夕木春央氏の小説『十戒』を読んだ。めちゃめちゃ面白かった……

ジャンルとしてはいわゆる孤島ミステリで、島にやってきた9人の間で殺人事件が発生する。通常ならここで犯人が誰かを探し当てる流れになるが、この作品は「犯人によって捜査や推理が禁止されている」というのが大きな特徴だ。犯人は人々に守るべき「十戒」を提示し、これを守らなければ爆弾(!?)で島ごと引き飛ばす、というのだ。実際に爆弾は見つかっていて犯人の脅しを嘘と言える否定できる根拠はなく、人々は指示を守って島を出ずに3日間を過ごさなくてはならなくなる。

犯人は誰が犯人かわからないように指示をしてくるし、逆に他の人々もうっかり犯人が誰かを知らないように動く(知ったら島ごと爆破されて道連れになるので)という状況が普通と違って面白い。外部と連絡を取る際には全員から見えるようにしたり、全員に同じ手順を取らせることで間接的に犯人の意思を確認したり。こういった細かい手順も(ちょっと込み入り過ぎてる感もあるが)なかなか興味深い。犯人に逆らったら命はないという状況で、そもそも本当に3日間で出られるのかも不明であり、段々と人々は疲弊していく。
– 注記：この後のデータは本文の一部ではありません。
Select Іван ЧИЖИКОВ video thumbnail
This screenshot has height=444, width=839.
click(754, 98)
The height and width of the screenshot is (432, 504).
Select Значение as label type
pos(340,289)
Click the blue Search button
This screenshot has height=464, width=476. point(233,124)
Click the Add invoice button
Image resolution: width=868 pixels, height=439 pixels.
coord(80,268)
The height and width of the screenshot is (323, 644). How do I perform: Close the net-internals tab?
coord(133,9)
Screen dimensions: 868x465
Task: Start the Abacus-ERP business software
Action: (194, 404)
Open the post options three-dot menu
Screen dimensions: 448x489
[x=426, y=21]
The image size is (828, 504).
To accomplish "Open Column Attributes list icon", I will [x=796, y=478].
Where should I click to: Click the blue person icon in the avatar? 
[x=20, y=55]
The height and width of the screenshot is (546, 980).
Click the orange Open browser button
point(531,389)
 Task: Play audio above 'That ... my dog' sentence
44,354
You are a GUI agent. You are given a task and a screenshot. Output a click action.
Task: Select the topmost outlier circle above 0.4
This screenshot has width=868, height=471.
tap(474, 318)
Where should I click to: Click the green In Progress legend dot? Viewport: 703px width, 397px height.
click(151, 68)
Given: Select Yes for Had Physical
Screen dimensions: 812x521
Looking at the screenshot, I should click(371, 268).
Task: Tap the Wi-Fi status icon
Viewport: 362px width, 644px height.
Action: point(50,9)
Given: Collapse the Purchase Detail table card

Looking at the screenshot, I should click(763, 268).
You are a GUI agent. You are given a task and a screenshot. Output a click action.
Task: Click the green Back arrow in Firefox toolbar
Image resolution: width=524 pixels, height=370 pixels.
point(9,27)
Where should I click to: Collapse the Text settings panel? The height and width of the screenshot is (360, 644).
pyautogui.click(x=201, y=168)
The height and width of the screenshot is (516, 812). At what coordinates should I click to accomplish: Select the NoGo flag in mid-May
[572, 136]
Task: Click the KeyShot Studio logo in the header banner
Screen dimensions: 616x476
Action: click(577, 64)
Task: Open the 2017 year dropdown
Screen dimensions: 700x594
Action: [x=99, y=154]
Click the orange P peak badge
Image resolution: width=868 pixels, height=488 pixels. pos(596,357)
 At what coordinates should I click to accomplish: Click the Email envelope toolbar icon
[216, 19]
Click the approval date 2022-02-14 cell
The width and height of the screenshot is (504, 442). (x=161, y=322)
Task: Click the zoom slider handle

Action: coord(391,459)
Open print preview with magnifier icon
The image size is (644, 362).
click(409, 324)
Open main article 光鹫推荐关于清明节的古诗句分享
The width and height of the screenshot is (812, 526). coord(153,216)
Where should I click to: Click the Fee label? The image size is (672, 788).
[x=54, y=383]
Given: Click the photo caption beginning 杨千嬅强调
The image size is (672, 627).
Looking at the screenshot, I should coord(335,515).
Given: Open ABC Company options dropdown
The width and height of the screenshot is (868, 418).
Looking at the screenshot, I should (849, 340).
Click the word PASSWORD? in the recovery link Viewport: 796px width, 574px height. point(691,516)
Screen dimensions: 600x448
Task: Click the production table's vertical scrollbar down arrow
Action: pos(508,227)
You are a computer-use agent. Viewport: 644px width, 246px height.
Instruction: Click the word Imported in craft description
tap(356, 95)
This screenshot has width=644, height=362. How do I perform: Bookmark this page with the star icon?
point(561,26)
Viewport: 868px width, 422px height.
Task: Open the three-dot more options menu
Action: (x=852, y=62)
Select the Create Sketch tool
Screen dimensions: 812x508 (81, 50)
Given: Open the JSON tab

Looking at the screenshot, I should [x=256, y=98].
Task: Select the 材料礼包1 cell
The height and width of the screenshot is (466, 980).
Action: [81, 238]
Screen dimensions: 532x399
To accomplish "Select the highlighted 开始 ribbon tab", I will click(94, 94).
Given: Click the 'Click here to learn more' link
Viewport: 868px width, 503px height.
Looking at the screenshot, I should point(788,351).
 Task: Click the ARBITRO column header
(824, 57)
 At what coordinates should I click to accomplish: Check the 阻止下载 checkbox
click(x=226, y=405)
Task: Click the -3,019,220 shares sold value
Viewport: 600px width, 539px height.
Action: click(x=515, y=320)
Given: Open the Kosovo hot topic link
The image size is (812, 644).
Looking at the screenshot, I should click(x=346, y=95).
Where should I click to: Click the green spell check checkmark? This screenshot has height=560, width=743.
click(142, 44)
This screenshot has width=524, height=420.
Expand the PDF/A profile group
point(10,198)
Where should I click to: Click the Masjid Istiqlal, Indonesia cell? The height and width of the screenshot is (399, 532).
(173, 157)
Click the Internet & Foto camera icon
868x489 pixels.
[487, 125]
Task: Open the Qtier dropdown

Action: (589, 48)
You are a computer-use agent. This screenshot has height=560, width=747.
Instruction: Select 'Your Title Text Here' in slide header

島の所有者は既に他界していて、その姪に当たるのが主人公。彼女は父や叔父(島の所有者)の知人らと共に島にやってくる。彼女は人見知りかつ浪人中でナーバスな中、一緒に島に来ていた綾川さんに話し掛けられ、心を開いていく。この主人公と綾川さんの関係性(女女関係)が地味に良いんですよね……主人公は受け身で指示に従うしかないのだが、綾川さんが案外鋭くて、いわゆる探偵役だ。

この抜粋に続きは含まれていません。